**Exercise task**
Can you retype the part of the data that opens with the line containing "Click the sort icon beside Total column" and closes with the line containing "[x=343, y=688]", reproducing those lines exactly and leaving out the pictures?

**Material to process**
-- Begin --

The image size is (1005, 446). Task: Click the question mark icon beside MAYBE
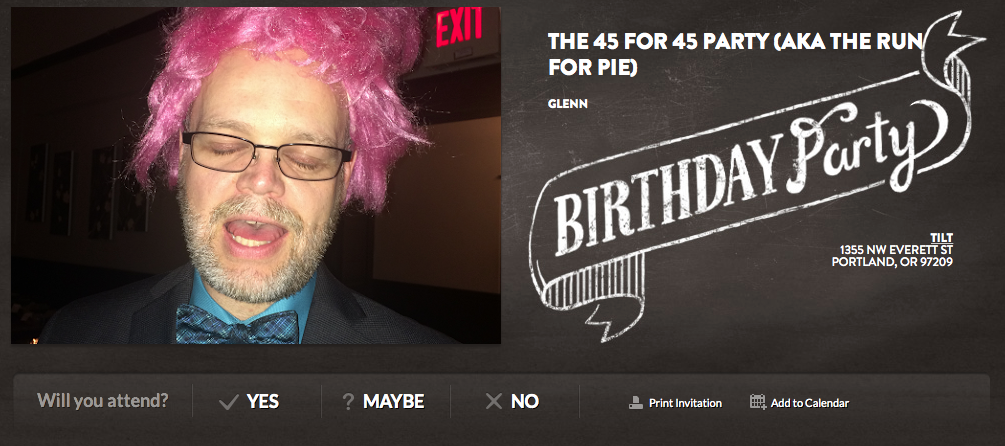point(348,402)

-- End --
-- Begin --

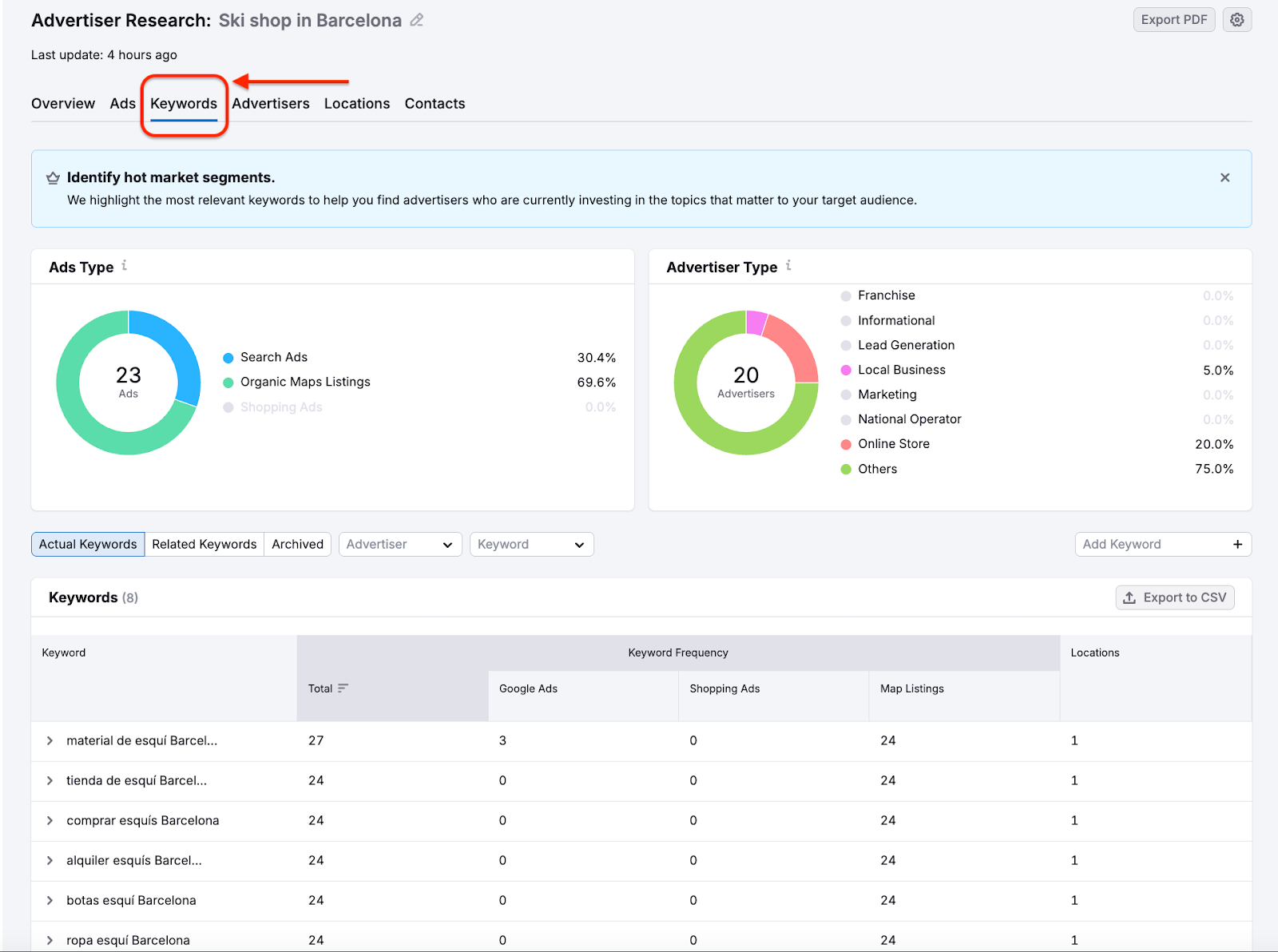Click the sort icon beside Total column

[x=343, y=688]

-- End --
-- Begin --

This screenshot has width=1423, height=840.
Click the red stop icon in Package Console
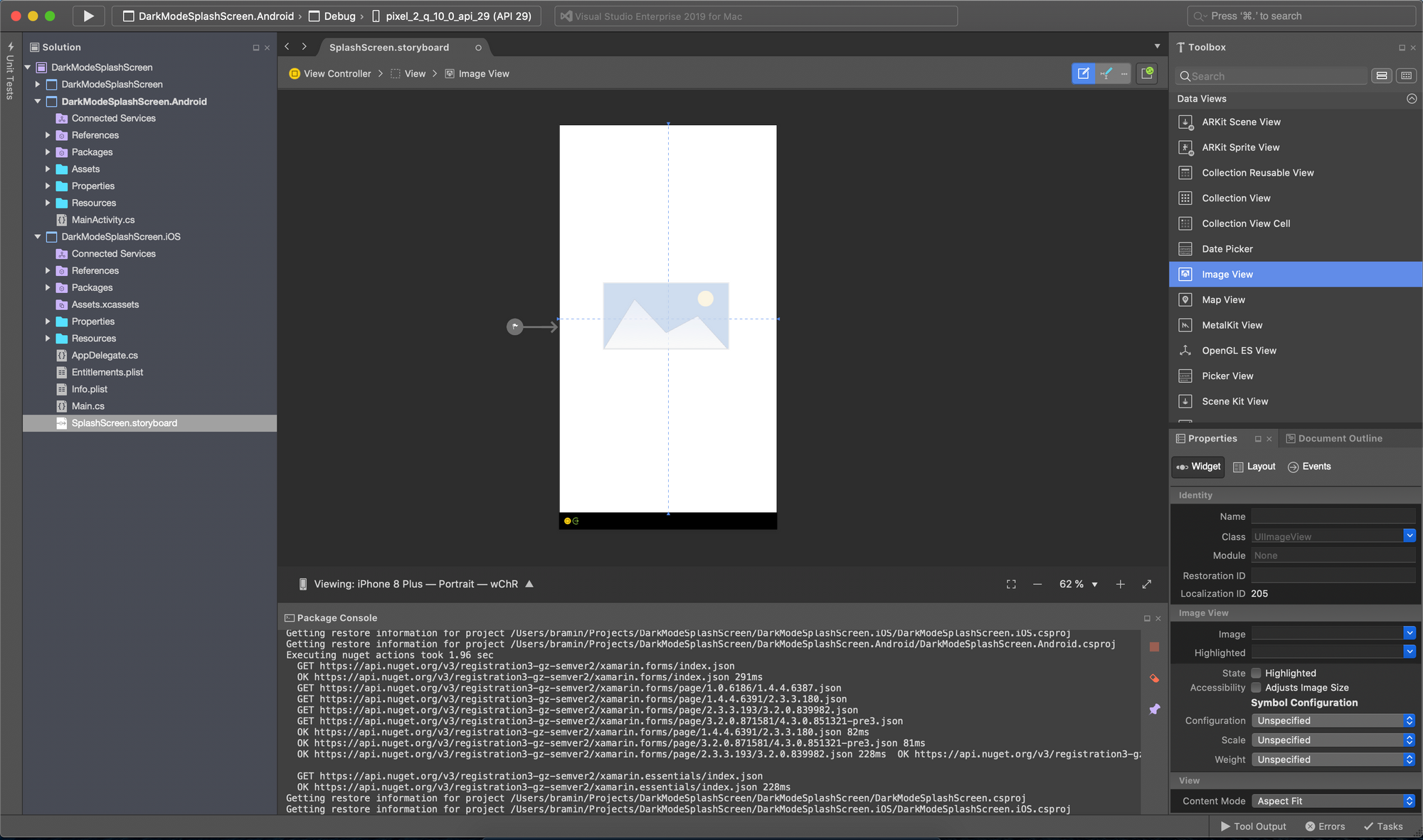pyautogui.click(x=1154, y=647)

-- End --

**Answer to this problem**
Click the sort icon beside Total column

[x=343, y=688]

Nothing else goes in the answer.